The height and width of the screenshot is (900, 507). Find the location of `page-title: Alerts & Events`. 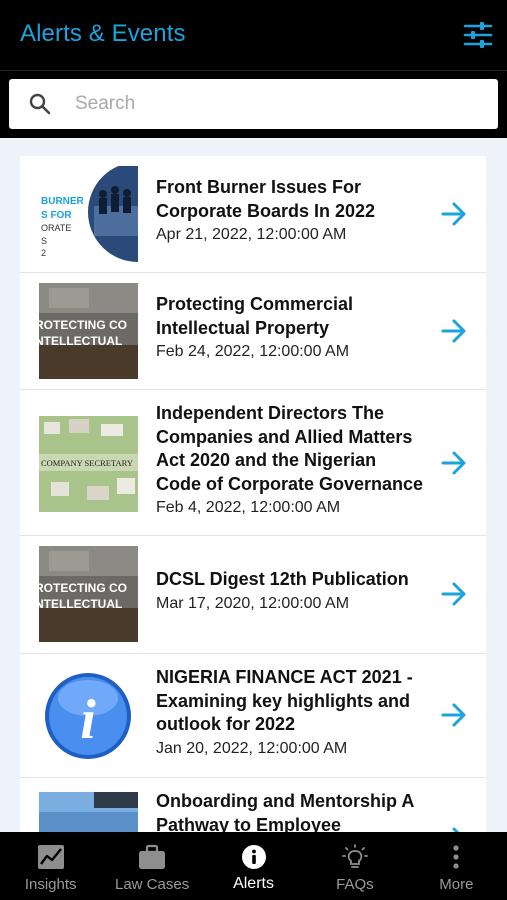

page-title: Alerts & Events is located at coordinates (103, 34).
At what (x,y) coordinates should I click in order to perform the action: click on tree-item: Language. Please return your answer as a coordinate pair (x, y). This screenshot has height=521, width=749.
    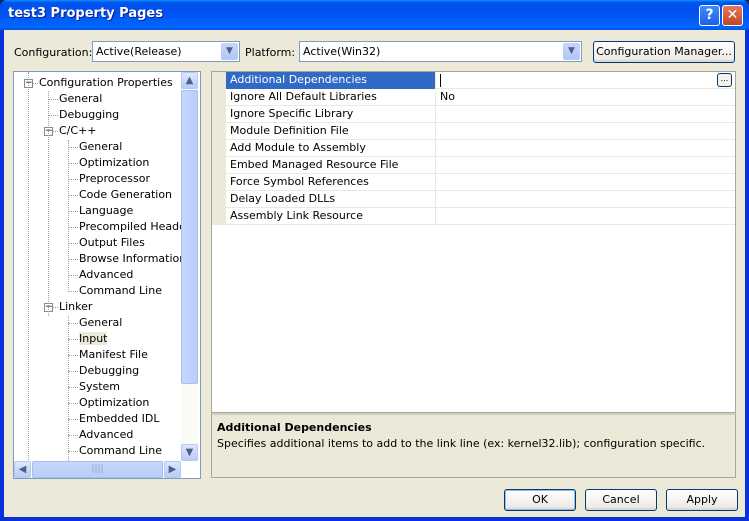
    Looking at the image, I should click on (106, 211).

-----

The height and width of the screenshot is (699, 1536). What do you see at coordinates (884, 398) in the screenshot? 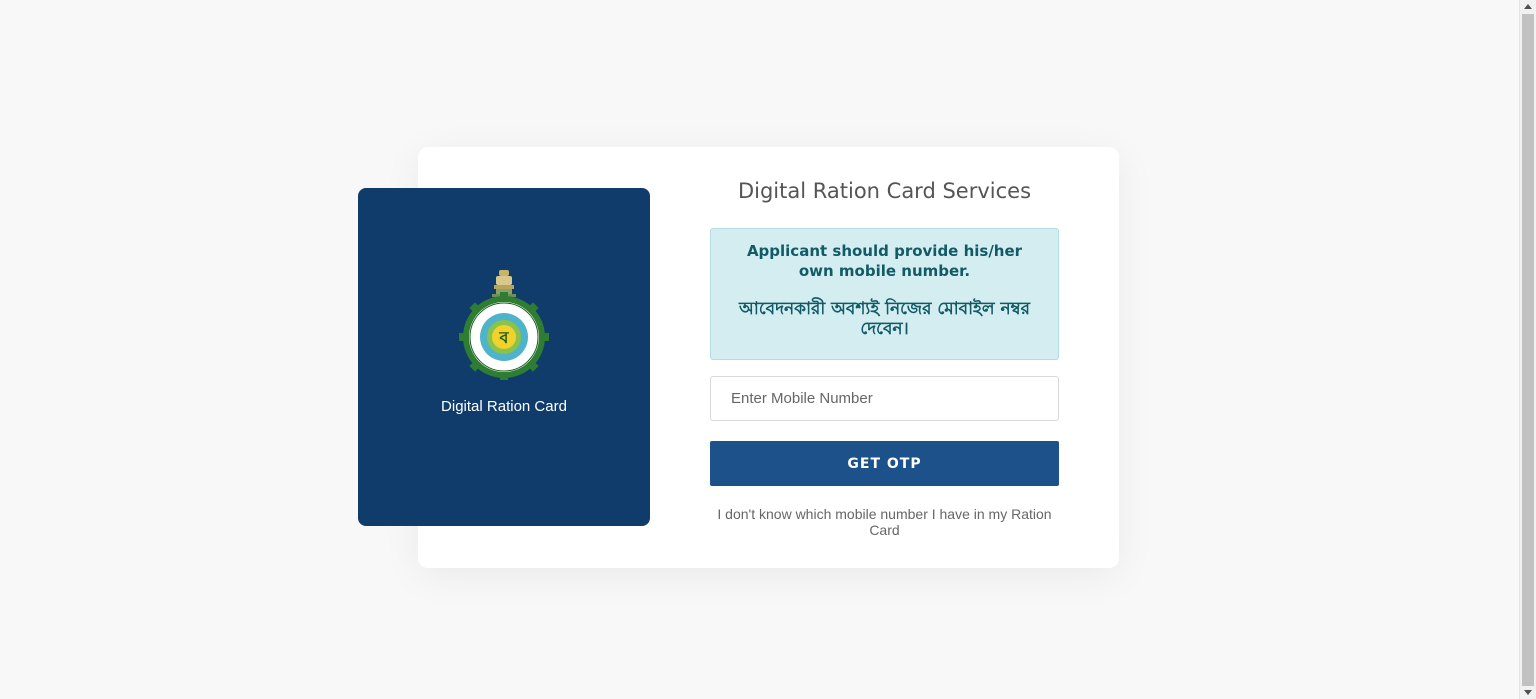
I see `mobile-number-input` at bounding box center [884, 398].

-----

### Exercise
Rewrite the lines between the one holding "At what (x,y)" and the one holding "Looking at the", inclusive, replacing "coordinate pair" with "point" and leaving everything else unchanged. Give only those lines, and omit the pictures.

### Answer to this exercise
At what (x,y) coordinates should I click in order to perform the action: click on tree-item: Language. Please return your answer as a point (x, y). This screenshot has height=521, width=749.
    Looking at the image, I should click on (106, 211).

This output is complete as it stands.